+++ Extracted data

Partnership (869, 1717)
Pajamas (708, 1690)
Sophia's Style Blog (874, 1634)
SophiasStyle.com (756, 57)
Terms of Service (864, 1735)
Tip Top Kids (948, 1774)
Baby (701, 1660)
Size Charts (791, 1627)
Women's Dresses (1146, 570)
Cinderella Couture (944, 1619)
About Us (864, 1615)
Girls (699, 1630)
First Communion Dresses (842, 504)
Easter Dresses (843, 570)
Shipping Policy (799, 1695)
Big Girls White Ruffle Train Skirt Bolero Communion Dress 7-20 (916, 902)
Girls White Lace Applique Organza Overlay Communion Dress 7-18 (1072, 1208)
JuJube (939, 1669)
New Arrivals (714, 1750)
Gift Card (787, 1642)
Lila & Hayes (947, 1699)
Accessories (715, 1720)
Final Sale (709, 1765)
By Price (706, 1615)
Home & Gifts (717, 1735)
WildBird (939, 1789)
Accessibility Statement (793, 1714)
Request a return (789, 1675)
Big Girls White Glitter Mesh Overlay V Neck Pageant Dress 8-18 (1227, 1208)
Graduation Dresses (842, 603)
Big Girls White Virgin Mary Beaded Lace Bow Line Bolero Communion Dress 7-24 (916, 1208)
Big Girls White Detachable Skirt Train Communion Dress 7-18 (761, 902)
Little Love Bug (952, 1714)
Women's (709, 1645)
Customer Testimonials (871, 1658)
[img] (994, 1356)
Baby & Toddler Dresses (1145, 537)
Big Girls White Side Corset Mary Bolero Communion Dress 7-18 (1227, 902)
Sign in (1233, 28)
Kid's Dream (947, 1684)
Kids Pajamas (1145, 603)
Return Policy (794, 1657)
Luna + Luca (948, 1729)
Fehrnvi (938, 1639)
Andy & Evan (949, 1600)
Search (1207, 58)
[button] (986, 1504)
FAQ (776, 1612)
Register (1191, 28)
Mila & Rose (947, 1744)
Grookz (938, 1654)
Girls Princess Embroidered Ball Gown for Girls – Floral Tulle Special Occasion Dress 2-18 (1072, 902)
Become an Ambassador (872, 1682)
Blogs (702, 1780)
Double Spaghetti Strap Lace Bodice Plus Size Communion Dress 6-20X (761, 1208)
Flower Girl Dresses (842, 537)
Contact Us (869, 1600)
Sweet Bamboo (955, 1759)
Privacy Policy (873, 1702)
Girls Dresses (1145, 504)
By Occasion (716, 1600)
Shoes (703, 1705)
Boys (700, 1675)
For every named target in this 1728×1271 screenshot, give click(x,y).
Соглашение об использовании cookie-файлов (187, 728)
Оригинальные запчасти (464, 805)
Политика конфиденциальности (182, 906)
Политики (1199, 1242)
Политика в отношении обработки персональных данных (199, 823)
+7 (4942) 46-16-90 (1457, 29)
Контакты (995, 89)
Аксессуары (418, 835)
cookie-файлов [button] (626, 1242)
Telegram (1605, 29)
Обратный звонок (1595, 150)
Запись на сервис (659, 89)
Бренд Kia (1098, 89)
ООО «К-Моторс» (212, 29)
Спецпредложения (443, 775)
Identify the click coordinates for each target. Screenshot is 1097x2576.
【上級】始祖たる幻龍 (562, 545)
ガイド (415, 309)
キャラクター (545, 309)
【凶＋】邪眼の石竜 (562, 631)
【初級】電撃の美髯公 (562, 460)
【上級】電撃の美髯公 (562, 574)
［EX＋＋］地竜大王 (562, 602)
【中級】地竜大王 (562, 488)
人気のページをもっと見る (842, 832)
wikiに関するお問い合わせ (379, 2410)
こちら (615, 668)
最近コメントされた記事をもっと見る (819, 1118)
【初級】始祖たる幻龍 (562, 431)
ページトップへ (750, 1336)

++++++

Task directions:
Could you return exactly the stretch of the data above that starts at the line with "Customer Testimonials (871, 1658)" and ends at the line with "Search (1207, 58)", both lines included?

Finished exercise:
Customer Testimonials (871, 1658)
[img] (994, 1356)
Baby & Toddler Dresses (1145, 537)
Big Girls White Side Corset Mary Bolero Communion Dress 7-18 (1227, 902)
Sign in (1233, 28)
Kid's Dream (947, 1684)
Kids Pajamas (1145, 603)
Return Policy (794, 1657)
Luna + Luca (948, 1729)
Fehrnvi (938, 1639)
Andy & Evan (949, 1600)
Search (1207, 58)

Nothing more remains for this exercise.